The painting associated with the installation depicted a teapot, flame spurting from its spout, its body seemingly bloody. It rested on a mound of what might be tentacles or intestines, though they had a machinic aspect as well, and at least one of them terminated in a long-fingered, sharp-clawed hand. There was no signature that I could see, though the technique recalled for me the work of Scott Eagle, or Scott Aigle (as the French call him). The frame was irregular, strangely patched on one side. The longer I looked at it, the more I came to feel that the artwork did not end with the painting proper but extended into this frame. I heard, when I approached the painting, a strange humming, as if I might turn it over to find its reverse swarming with bees. But perhaps this was a quality of the room tone and not of the painting itself.
THERE WAS, BELOW
the painting, what at first appeared to be a poem. A series of words, in any case. I read it, but once I had finished, found that I could not remember what it had said, nor, indeed, make any proper sense of it. I read it again, and a pressure began within my head, which, rightly or wrongly, I ascribed to the poem. I was tempted to read it a third time, this time aloud, but resisted, vaguely afraid of what might happen to me if I did.And what was that at the bottom of the wall, that strange grouping of blood-red, unidentifiable objects? I crouched and examined them, picked one up and turned it round and about in my hand. It was like a small stone, but soft, and made of a substance I did not recognize.

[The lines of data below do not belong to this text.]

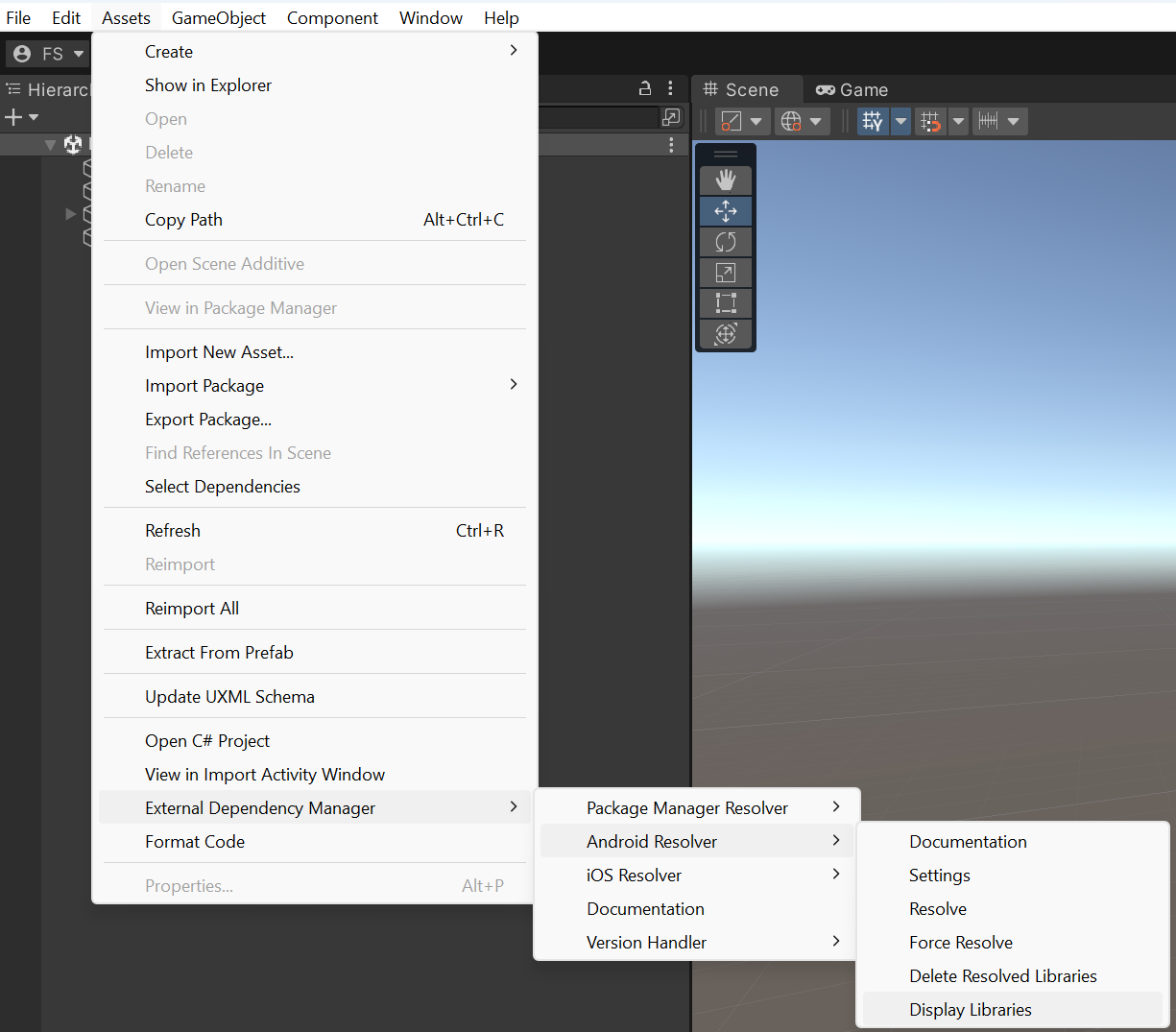Select the Rotate tool
The width and height of the screenshot is (1176, 1032).
726,242
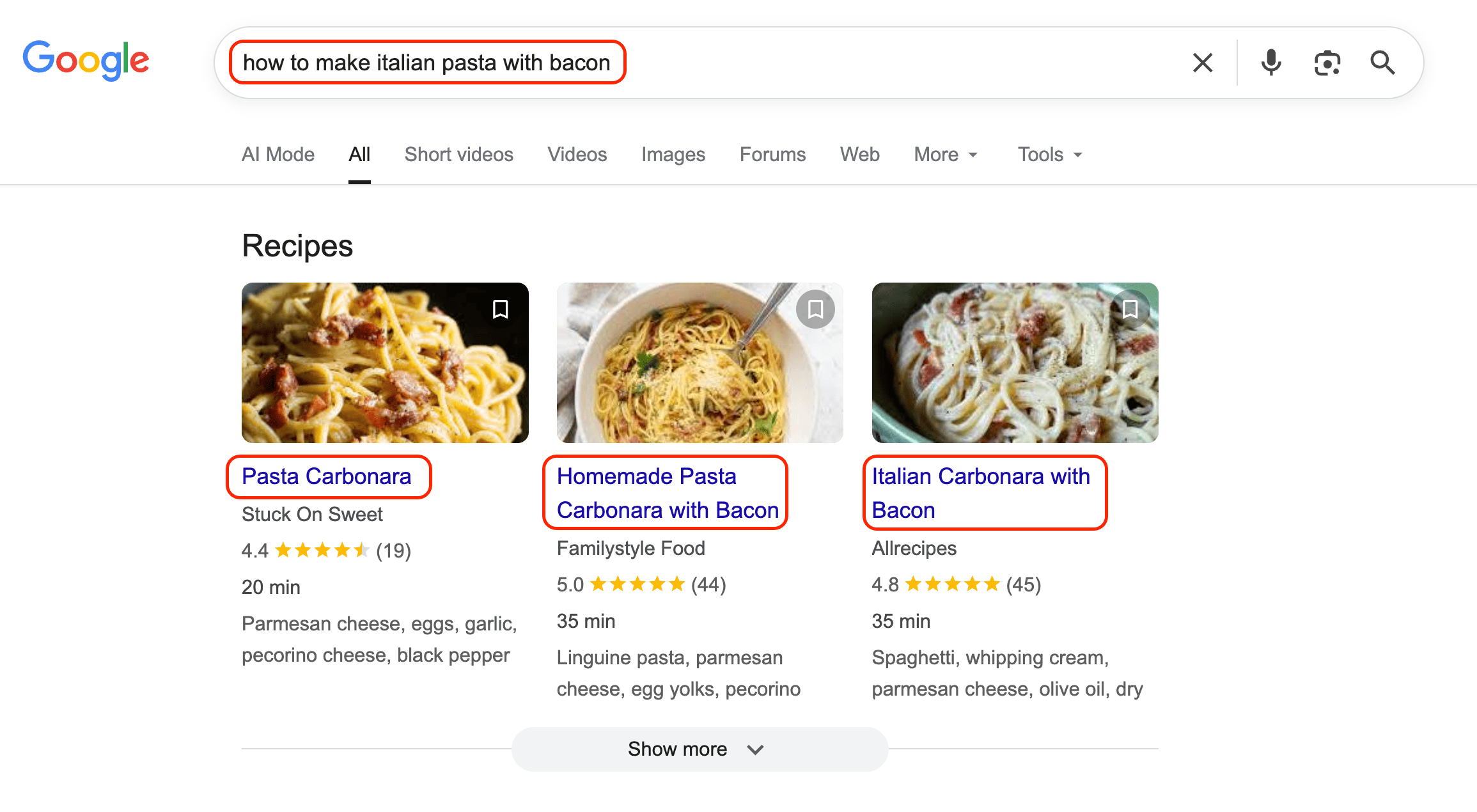Screen dimensions: 1477x812
Task: Switch to the Videos tab
Action: click(576, 154)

I followed the line of objects back to the altar, for I had now begun in earnest to think of it as an altar. In the place of wooden spindles or legs, it rested on four simulacra of arms, lacquered. These supported a bottom platter, round, upon which rested sets of false (so I assumed) teeth, arranged in two rows. A top platter was cracquelured over with dried blood, and on this, other platters, other inexplicable disks, and finally, at the top, a glass bell, containing flecks of something like ice. Riding within the ice was an object of uncertain design.
What was the object? I could make out aspects of it, had something of a grasp of its shape and color, but still could not determine what it was. Truth be told, I remained unsure whether it should be considered art or something else, something ritualized and potentially threatening.
Detail shot of Eagle’s art installation
And here, I am afraid to admit, I suffered another lacuna, another moment of loss. There are things I remember. A roaring sound, but distant, as if miles away, as if there were still time to find shelter from whatever was coming. A horrible stench, like the air itself had been scorched. Brief flashes of motion and light, coming initially from the painting but quickly spreading all around me. And then nothing.
I returned to consciousness in the bushes next to one wall of the estate, unsure of how I had arrived there. One side of my body was sore, covered with scratch marks and scabs. My earlobe was stiff with dried blood, though I found no sign of any injury or wound. My tongue was scraped raw and sat heavy in my mouth.
When I stumbled back into the house, I discovered several days had passed and I had been replaced in my project of evaluating the collection.
When asked to justify my absence, first by my replacement and then by my betters in the organization, I recounted all that had happened. And yet, no matter how I searched, no matter where I looked in the galleries, I could find no hidden entry or door. I did my best to draw what I had seen, what I had perceived, but my interlocutors remained incredulous. There was, they told me, no secret room, no private altar of forearms and blood and teeth; I had dreamed it; I had imagined it.
When they told me this enough times, I stopped trying to convince them. Yes, I conceded, it was not real. I had merely fallen and hit my head. Nothing happened. I saw nothing.
BUT, OF COURSE
, I had seen what I had seen, and as time went on, I found the memory of what I had seen working away at me. I saw it there before me: a painting of tubes and tentacles, an unknown object on a strange altar, balanced atop teeth and arms. And sometimes, in my thoughts, the teeth begin to chatter and the arms flex and stretch, the fingers moving, calling me, beckoning me. And though I had originally been repulsed, I now found myself more and more attracted, more and more drawn in.